Bankruptcy Prevents Layoffs
By Raymond V. Gessel | Published on August 9, 2011 | 0 Comments
When the economy is in the dumps nationally, who suffers the most? Is it employers or employees? Big business or small business? Politicians or lay citizens? When it comes to businesses in Kent, Washington, going through tough economic times, Raymond V. Gessel, Attorney at Law, says that one of the first things businesses do to stay afloat is to lay off employees. The idea is that layoffs will lessen the burden of having to pay out money when less is coming in. It’s simply a survival technique. But is this really the best solution to money troubles—letting employees go? The problem with this technique, as explained by the Kent, WA, business law practitioner, is that less workers means less productivity. And less productivity means less income for the business. Maybe laying off workers isn’t the best solution.
Gessel offers this alternative, one he thinks can work wonders for a business: Filing for bankruptcy. Ultimately, filing for bankruptcy could be a business’s ticket to continued and full operation—not partial operation with fewer employees. Bankruptcy stops creditors from chasing after the business’s assets. In turn, cash flow increases because all that money that is earned business-wide isn’t destined for creditors’ pockets.
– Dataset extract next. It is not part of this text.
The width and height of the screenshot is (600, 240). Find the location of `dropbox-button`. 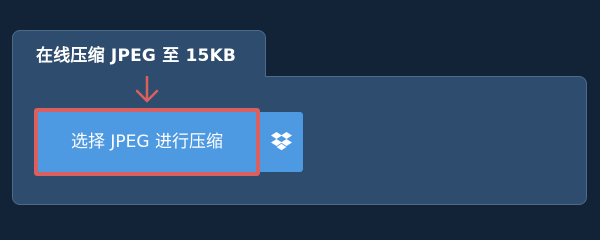

dropbox-button is located at coordinates (282, 142).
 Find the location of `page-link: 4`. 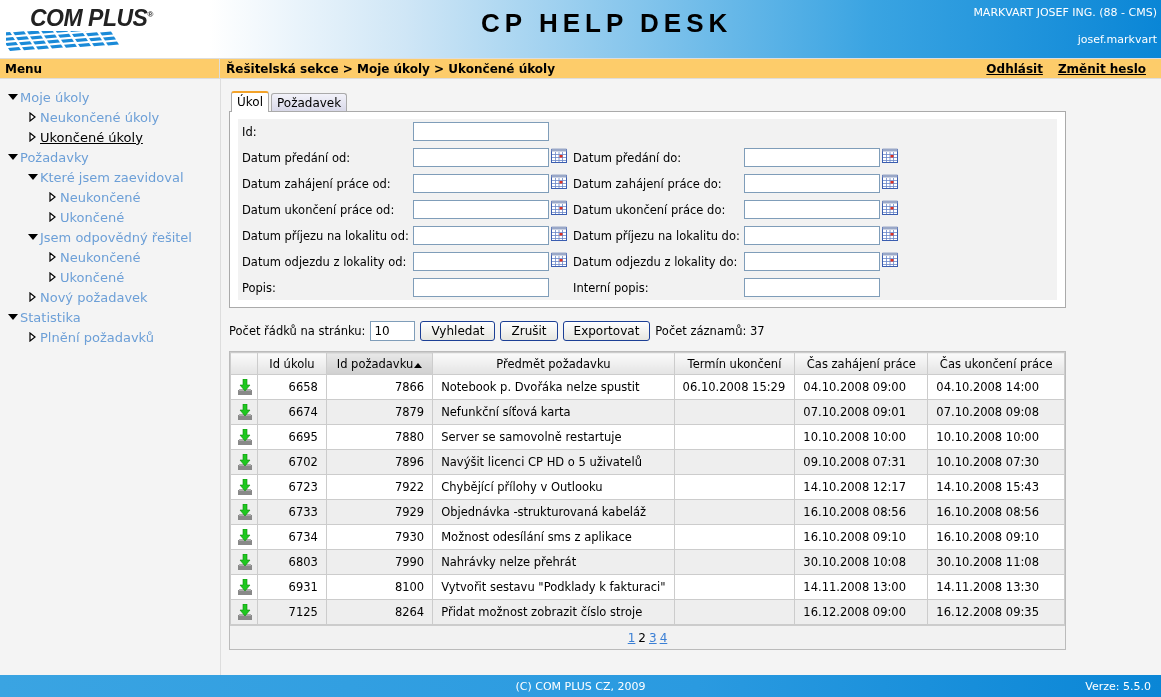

When employees are laid off as a means for a business to stay afloat, that business is much, much less productive. Additionally, the presence of laid off employees thrown out into the market causes consumer problems, says Gessel. But in a Kent, WA, business law scenario where a business opts for bankruptcy, assets can be kept—assets like valuable, productive, intelligent, leading employees. And as Gessel has said, hanging onto employees is so much more beneficial to a company than throwing them out onto the street. Indeed, hanging onto them requires restructuring debt. But according to Kent, WA, business law, it could easily end up much more advantageous for a business to do the hard work of restructuring the debt than to keep letting employees go in the hopes that less salaries to pay will mean survival for the business. Indeed, less salaries to pay actually means less work being done, and less work done means a business is less and less robust and competitive over time. What kind of business is one where there’s only a small group of employees who made it through the layoffs? Now those few employees alone have to do all the work that dozens had done before.
There’s a reason Kent, WA, business law allows for bankruptcy. As Gessel says, bankruptcy keeps employees employed, and keeps a business competitive.
*Disclaimer: This article is for informational purposes only. You should not rely on this article as a legal opinion on any specific facts or circumstances, and you should not act upon this information without seeking professional counsel. Publication of this article and your receipt of this article does not create an attorney-client relationship.